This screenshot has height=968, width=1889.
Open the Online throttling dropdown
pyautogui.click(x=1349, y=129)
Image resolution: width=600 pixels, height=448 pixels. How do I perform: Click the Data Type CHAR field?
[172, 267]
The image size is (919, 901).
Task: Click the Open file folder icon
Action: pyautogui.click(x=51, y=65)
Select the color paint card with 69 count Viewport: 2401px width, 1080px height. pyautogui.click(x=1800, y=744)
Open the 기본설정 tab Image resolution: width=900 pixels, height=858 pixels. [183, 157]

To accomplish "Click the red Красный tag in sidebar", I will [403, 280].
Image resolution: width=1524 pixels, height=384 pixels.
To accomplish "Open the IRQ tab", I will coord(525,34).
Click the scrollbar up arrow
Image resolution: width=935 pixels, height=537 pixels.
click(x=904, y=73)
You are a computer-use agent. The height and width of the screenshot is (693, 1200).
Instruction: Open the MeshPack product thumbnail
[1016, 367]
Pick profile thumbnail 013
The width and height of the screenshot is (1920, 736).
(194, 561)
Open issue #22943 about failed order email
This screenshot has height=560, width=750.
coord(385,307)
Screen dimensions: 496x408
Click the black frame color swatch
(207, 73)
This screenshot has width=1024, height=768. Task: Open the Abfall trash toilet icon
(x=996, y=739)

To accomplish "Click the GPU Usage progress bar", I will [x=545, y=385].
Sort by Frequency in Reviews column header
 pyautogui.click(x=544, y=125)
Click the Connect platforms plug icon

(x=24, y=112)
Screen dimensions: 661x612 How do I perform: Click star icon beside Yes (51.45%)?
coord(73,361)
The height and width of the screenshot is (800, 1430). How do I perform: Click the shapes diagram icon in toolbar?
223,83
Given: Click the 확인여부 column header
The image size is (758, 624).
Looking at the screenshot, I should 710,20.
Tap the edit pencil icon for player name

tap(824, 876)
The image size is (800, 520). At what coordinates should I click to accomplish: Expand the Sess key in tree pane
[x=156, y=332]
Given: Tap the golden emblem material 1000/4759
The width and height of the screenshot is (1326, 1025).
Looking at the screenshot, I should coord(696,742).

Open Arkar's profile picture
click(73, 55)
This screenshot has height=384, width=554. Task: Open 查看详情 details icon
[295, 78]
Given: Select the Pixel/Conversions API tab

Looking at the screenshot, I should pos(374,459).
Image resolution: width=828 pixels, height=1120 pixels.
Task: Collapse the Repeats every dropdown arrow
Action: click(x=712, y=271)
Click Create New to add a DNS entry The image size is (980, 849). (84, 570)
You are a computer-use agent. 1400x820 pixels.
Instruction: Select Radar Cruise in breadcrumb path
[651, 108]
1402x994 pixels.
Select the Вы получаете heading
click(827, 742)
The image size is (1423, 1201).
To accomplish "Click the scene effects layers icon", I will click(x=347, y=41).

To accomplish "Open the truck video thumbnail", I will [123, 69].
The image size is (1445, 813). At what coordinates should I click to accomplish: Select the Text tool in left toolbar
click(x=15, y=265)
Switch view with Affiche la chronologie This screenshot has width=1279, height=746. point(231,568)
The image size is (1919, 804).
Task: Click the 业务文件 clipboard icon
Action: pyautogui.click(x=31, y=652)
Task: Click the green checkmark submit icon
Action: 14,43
☆ ☆ ☆ ☆ ☆ ☆ ☆
- _Task description_
From the material above, return every line that contains "will".

- _Answer space_
To accomplish "Click the red Красный tag in sidebar", I will [403, 280].
To accomplish "Open the IRQ tab", I will coord(525,34).
To accomplish "Click the GPU Usage progress bar", I will [x=545, y=385].
To accomplish "Click the scene effects layers icon", I will click(x=347, y=41).
To accomplish "Open the truck video thumbnail", I will [123, 69].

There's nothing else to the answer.